I was out with supporters door-knocking again yesterday.
The day was clear and warm, and so were the welcomes. The people I’ve met in recent weeks have been generous with their time.
While the majority of people in the area we canvassed yesterday are Labour supporters, those that aren’t were friendly too. People appreciate the fact that a local politician is listening to what’s going on for them and their families.
One story in particular has stuck with me.
Bill and Maree (not their real names) live in their own home, and have worked hard to pay off much of their mortgage. Daughter Lisa has recently turned 17 and is living at home with Bill and Maree. Son Darren has just finished University. Bill and Maree have always held down solid jobs and bring in an average income. This has generally been enough. They were however impressed last election by John Key’s promise of tax cuts and ‘a brighter future’, and placed their vote with him.
But things have not turned out as hoped. Prices have risen and risen, and bills are getting harder to pay. The tax-cuts they were expecting haven’t lived up to expectations. And then Lisa fell pregnant. It wasn’t planned, but she’s determined to be a good mother. Bill and Maree want to support her, but they’re fearful they won’t be able to provide all that is needed for the new addition to the household. Having worked hard consistently down through the years, they went down to WINZ with Lisa to see what support is available. Nothing: unless Lisa is estranged from the family. Not until she’s 18.

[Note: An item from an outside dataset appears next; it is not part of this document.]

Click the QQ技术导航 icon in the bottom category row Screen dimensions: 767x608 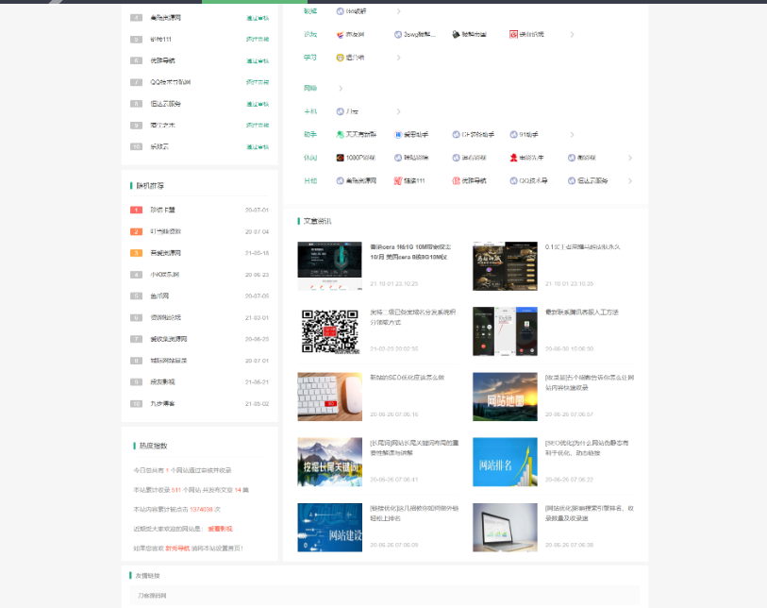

Bill and Maree are feeling hard done by. Having worked hard and paid taxes all of their lives, they were expecting a little bit extra from Mr Key. Instead, they’re seeing seriously rich New Zealanders enjoy the big big tax cuts, while they don’t have quite enough to make ends meet. And then, to make matters worse, when they need a bit of help, they’re realising that’s not there either.
Bill and Maree are disillusioned. They’re changing their vote. But on top of their disappointment about Mr Key’s failure to deliver them a brighter future, they’ve another concern. It’s the future of their kids. Not only are they worried about their daughter: their son Darren is wanting to settle down too.
Darren’s just finished a degree and has been offered a very good job in Dunedin. But his partner’s pregnant, and they’re concerned about the cuts to Working For Families. With a student loan and the cuts to Working For Families, they too will struggle to make ends meet. Darren’s mates are telling him to move to Oz. One of them has already, and he’s earning nearly three times as much doing the same job.
This story echoes others I’ve encountered in recent weeks.
Many ‘swing’ voters feel disillusioned with the Government that they voted in last time. Some say the jury is still out, and they want to give Key another chance. Others are sick of him.